Esta nota está escrita desde el 19 de noviembre de 2017, casi un año después es que se publica porque hace unas semanas retomamos este blog y lo estamos poniendo al día. 

Hace unos meses me tocó vincularme con un proyecto de la NASCAR para ayudar a darle forma y plantear algunas ideas. Una de las principales motivaciones era la participación del mexicano Daniel Suárez. Surgió la posibilidad de asistir a una carrera y aunque la opción estaba guindando de un hilo la hicimos realidad.

Desde siempre me han encantado los carros de carrera. Recuerdo incluso haberme despertado de “madrugada” para ver las transmisiones de la Fórmula1 por Televen narradas por Burguer y César Becerra.

Algún día quisiera poder ser yo la que esté en un volante, así sea por ½ vuelta.
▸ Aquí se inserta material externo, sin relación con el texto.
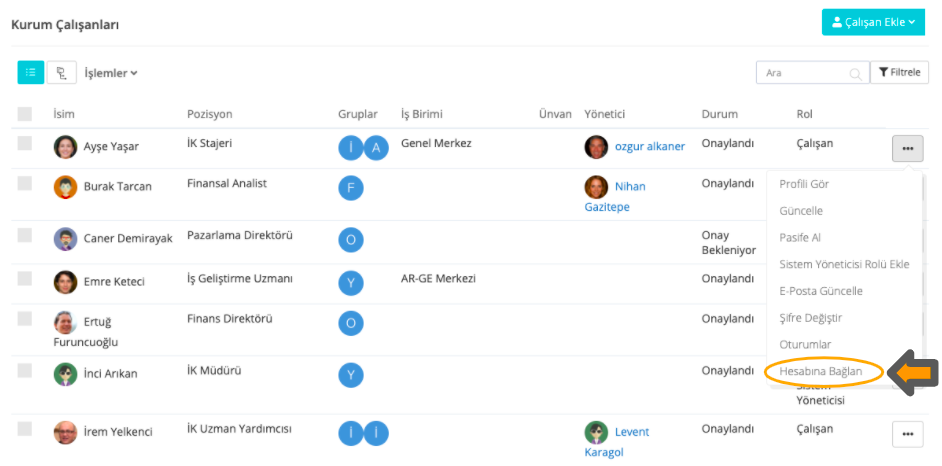Open the Çalışan Ekle dropdown button
The width and height of the screenshot is (942, 466).
(x=873, y=22)
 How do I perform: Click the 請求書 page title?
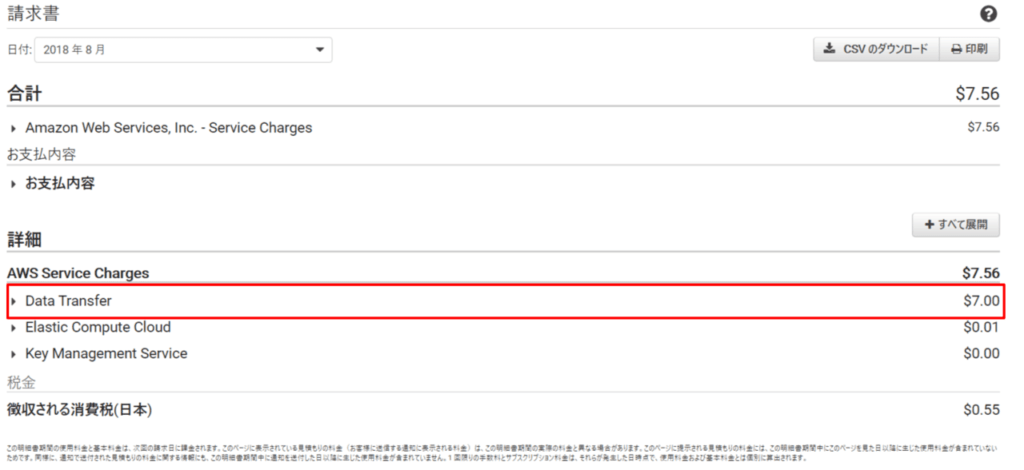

Hoy (19 de noviembre de 2017) entre gradas, luces, papelillo, motores, cauchos y mucha velocidad estuve en mi primera carrea NASCAR, nada más y nada menos que a la Championship Monster Energy Cup en el Homestead Miami Speedway. Una #AnaAventura increíble, llena de adrenalina, que recomiendo hacer al que pueda. Es una “gringada” que hay que vivir.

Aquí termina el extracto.